(EXTRACTED INFORMATION Opens)
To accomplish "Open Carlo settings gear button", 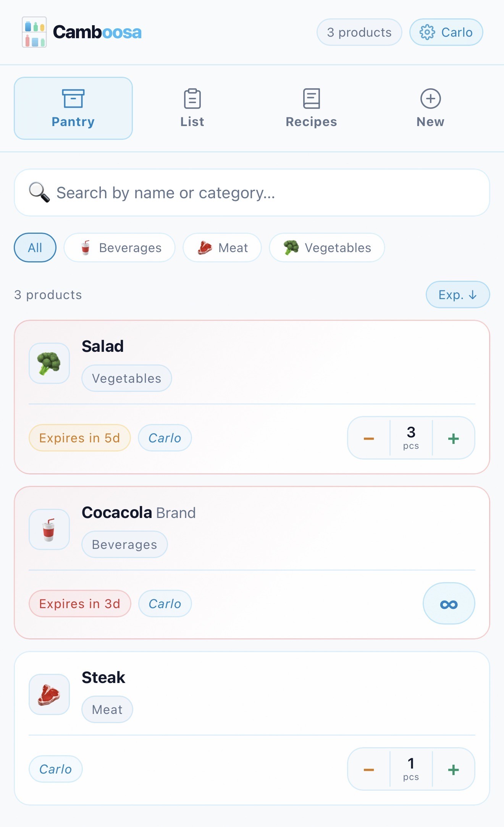I will click(446, 32).
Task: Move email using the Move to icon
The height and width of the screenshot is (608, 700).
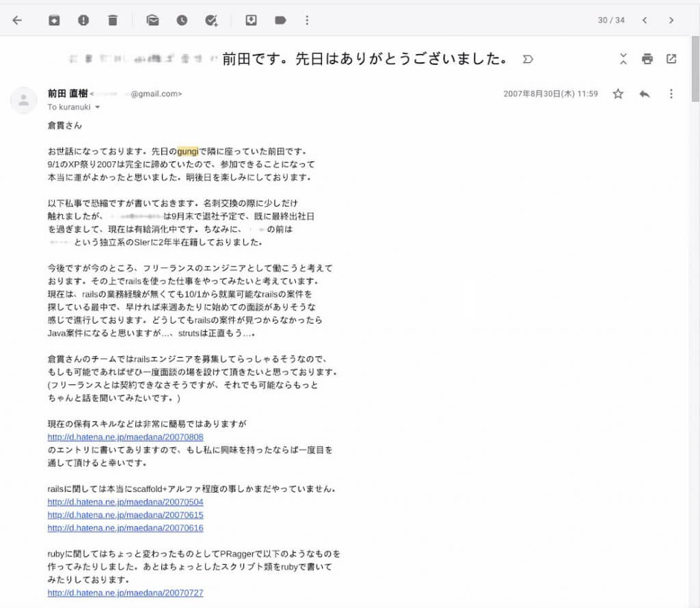Action: 251,21
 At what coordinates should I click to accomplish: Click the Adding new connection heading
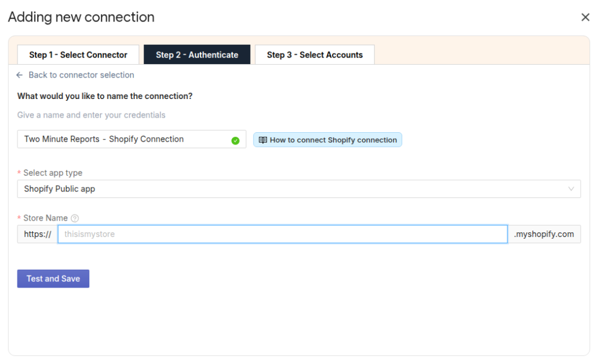tap(81, 17)
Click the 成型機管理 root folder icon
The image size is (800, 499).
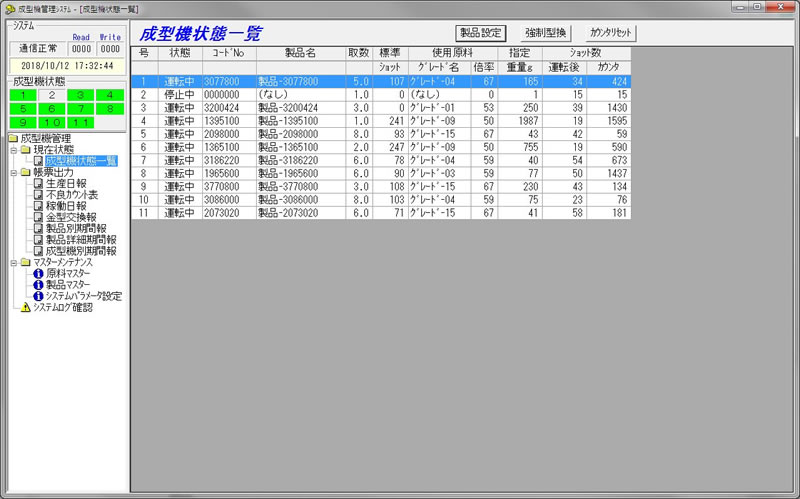point(12,137)
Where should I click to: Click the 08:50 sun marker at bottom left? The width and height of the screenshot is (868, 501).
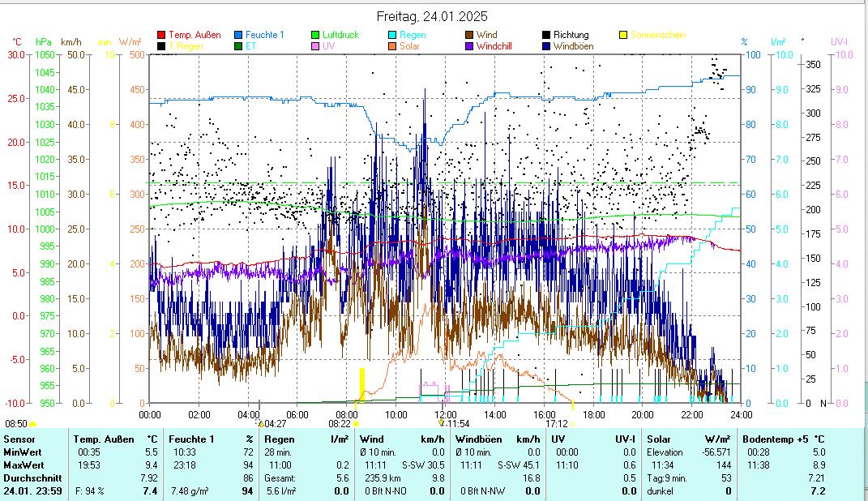18,423
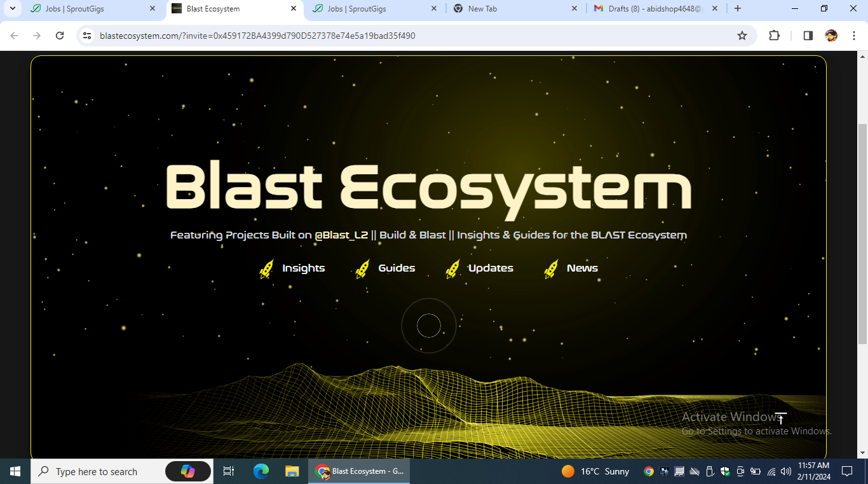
(EXTRACTED INFORMATION Closes)
**ASSIGNMENT**
Each line of the entries above that contains "icon" must be copied into the answer.

**RESULT OF THIS EXERCISE**
Task: Move email using the Move to icon
Click the 成型機管理 root folder icon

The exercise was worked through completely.